Problem description – Copy exactly the line containing "Given: Select the گوگل انالیتیکس header label" and all the lines that follow it to the end of the records, minus the pictures.
##### The data
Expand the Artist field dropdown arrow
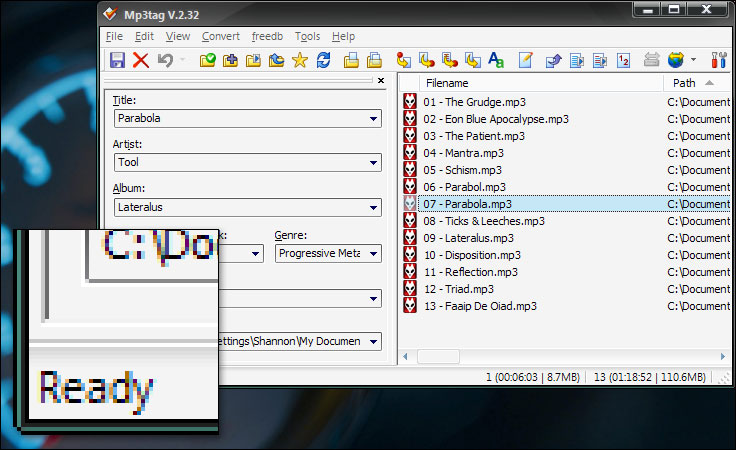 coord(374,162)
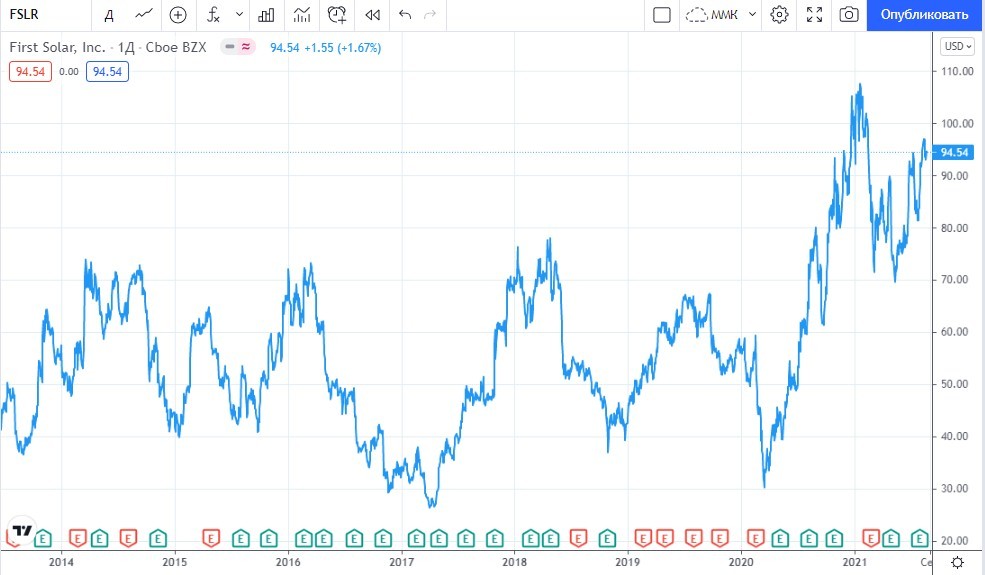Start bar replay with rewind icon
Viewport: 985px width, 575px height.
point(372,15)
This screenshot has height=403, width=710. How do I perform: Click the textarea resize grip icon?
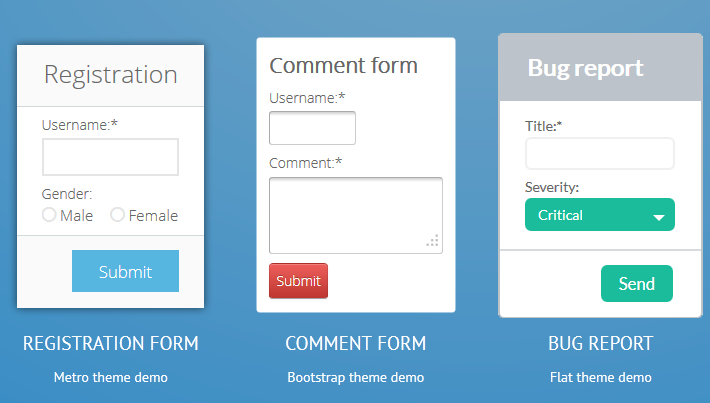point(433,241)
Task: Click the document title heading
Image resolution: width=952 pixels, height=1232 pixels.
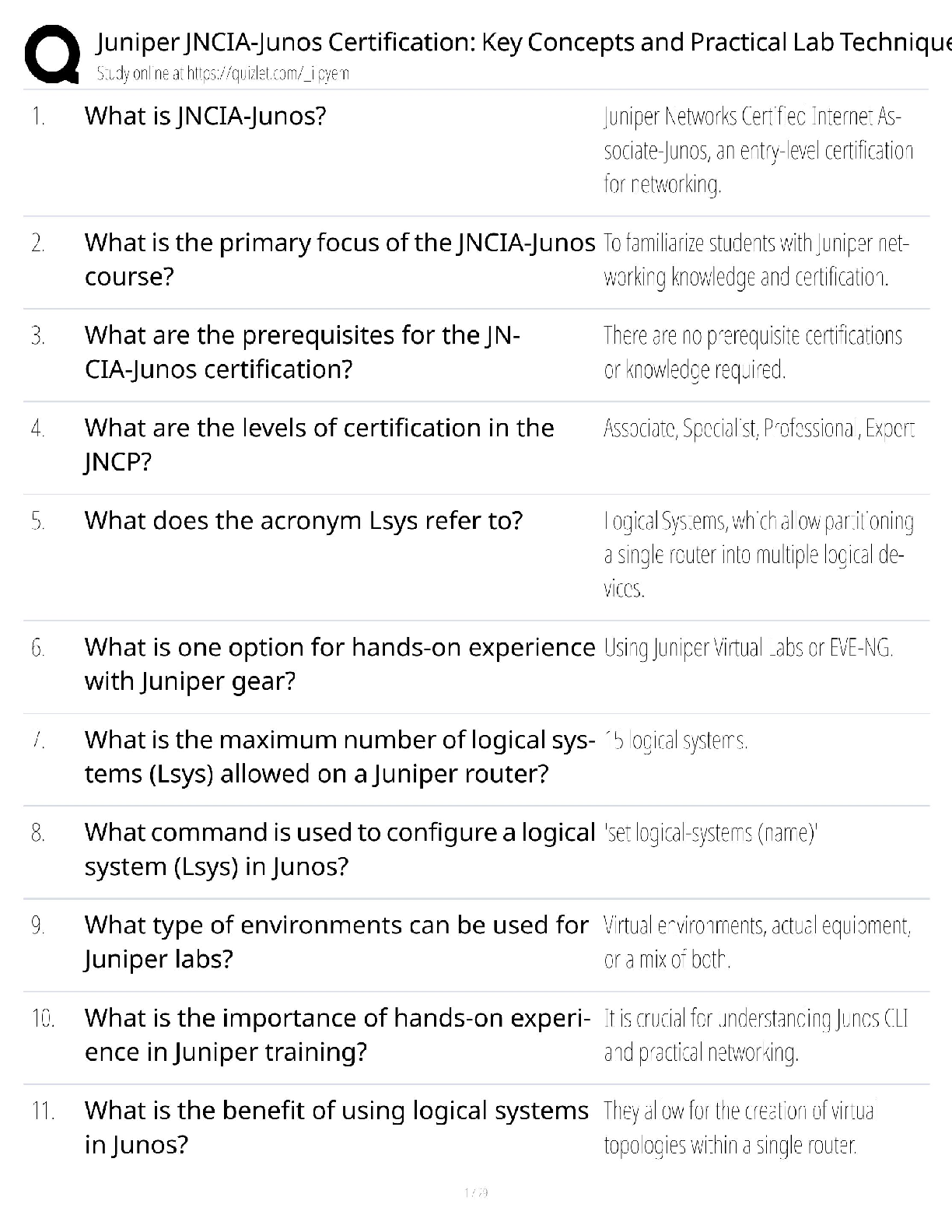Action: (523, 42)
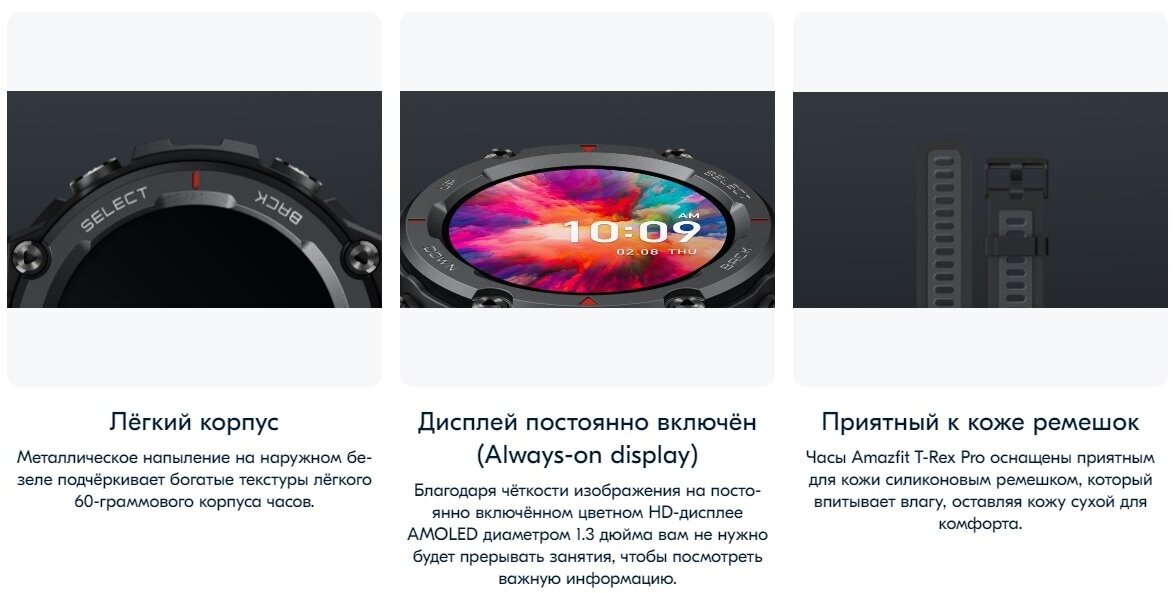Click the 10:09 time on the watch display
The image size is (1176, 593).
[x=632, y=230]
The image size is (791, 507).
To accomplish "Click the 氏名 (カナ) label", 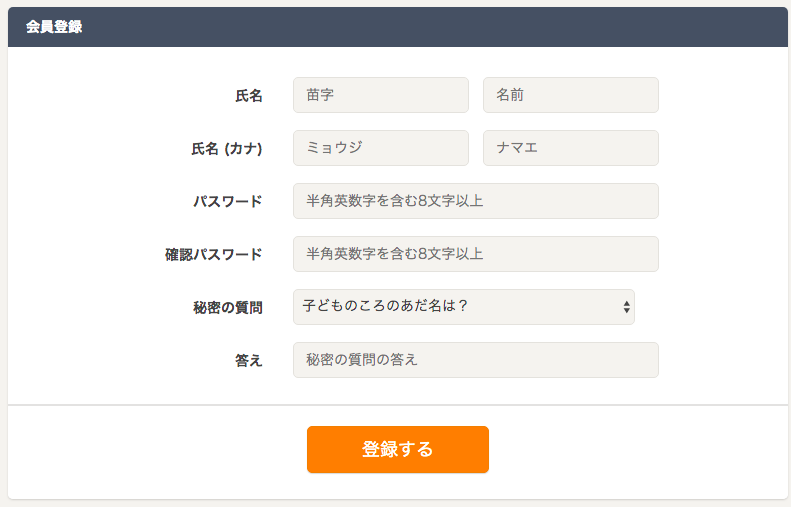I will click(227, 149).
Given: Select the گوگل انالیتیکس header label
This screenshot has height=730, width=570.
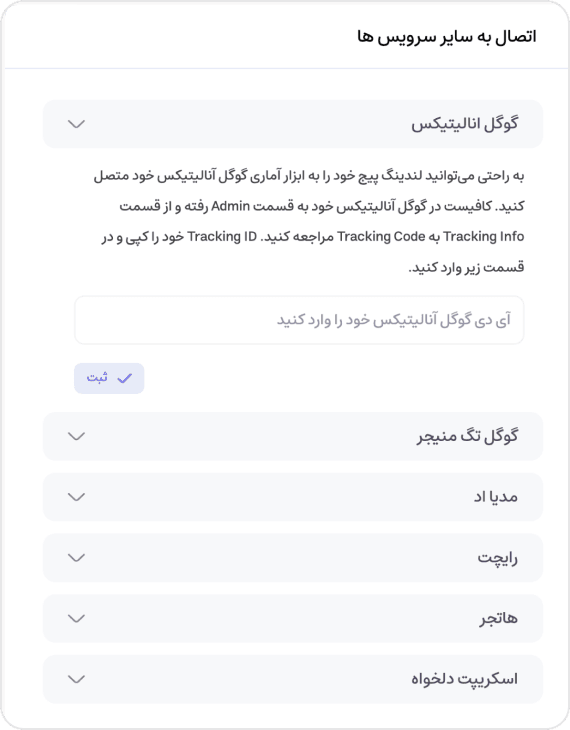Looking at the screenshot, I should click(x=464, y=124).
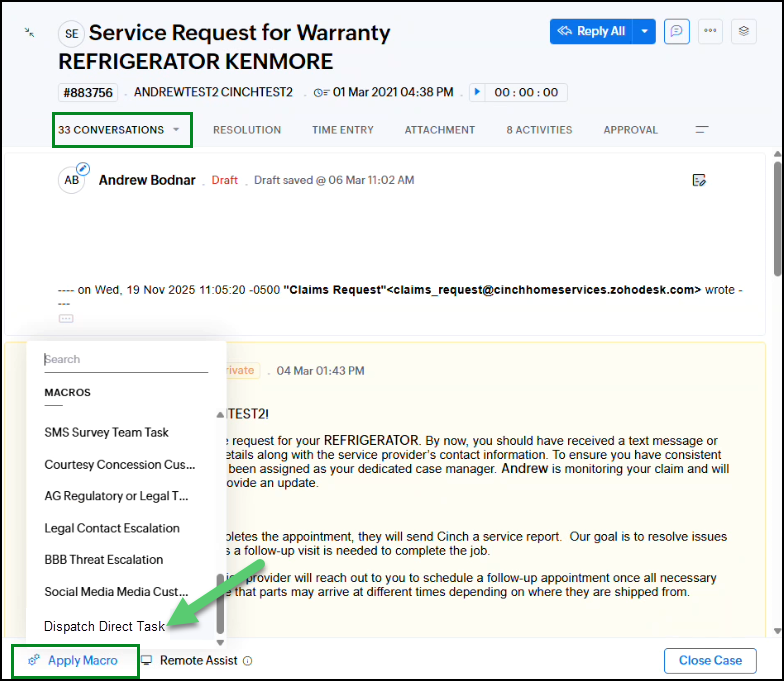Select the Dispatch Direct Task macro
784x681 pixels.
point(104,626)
##########
Result –
Given: Select the گوگل انالیتیکس header label
This screenshot has height=730, width=570.
Looking at the screenshot, I should click(x=464, y=124).
Select the Dispatch Direct Task macro
784x681 pixels.
point(104,626)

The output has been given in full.